In tyrannos! Wer, wenn nicht Gaddafi, lädt derart provokant ausländische Truppen ein, ihn zu stürzen? Seine gespenstischen Auftritte flehen geradezu um Abschuss und Abschluss. Aber noch scheinen die Nato, die UN zu fürchten, dass sich in Libyen bei einem Befreiungsschlag irakische, afghanische Verhältnisse ergeben könnten. Das hieße, der Westen, die USA zumal, lernt aus der Geschichte. Das hieße aber auch, dass ein gestürzter, hingerichteter Diktator (Saddam Hussein) und ein keineswegs beseitigtes Terrorsystem (die Taliban) einem Gaddafi historisch zu Hilfe kommen. Eine bittere Lektion.

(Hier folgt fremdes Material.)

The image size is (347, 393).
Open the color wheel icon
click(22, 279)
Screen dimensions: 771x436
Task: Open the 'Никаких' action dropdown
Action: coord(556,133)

Es gibt noch weitere Gründe, weshalb Gaddafi ein internationaler Angriff erspart bleiben könnte. Es ist das Fehlen brutaler Fernsehbilder – und die Nähe Libyens zu Europa. Anders als in Irak und Afghanistan treffen Flüchtlingsströme aus Nordafrika sogleich und unmittelbar die EU. Das will immerhin bedacht, darauf müsste man vorbereitet sein. Mehr noch aber zählt eine andere Form der Nähe zu Libyen und seinem bizarren Diktator. Nicht allein Italien, auch andere europäische Länder unterhalten mit dem erdölreichen Land intensive Wirtschaftsbeziehungen. Nicht nur amerikanische Entertainer, sondern auch New Yorker Investmentbanker haben sich Gaddafi und seinem Gefolge angedient.

Nun lässt der Oberst UN-Inspekteure ins Land, was an den Irak und auch den Iran erinnert. Er will Zeit gewinnen, er taktiert. das Spiel ist offen. Es existiert für die libyschen Rebellen auch begründete Hoffnung, Gaddafi und sein Regime zu beseitigen. Es geht ums Öl. Da hat der Westen noch immer eingegriffen. Öl ist dicker als Menschenrecht. Und da erledigt man am Ende auch einmal einen guten alten Geschäftspartner.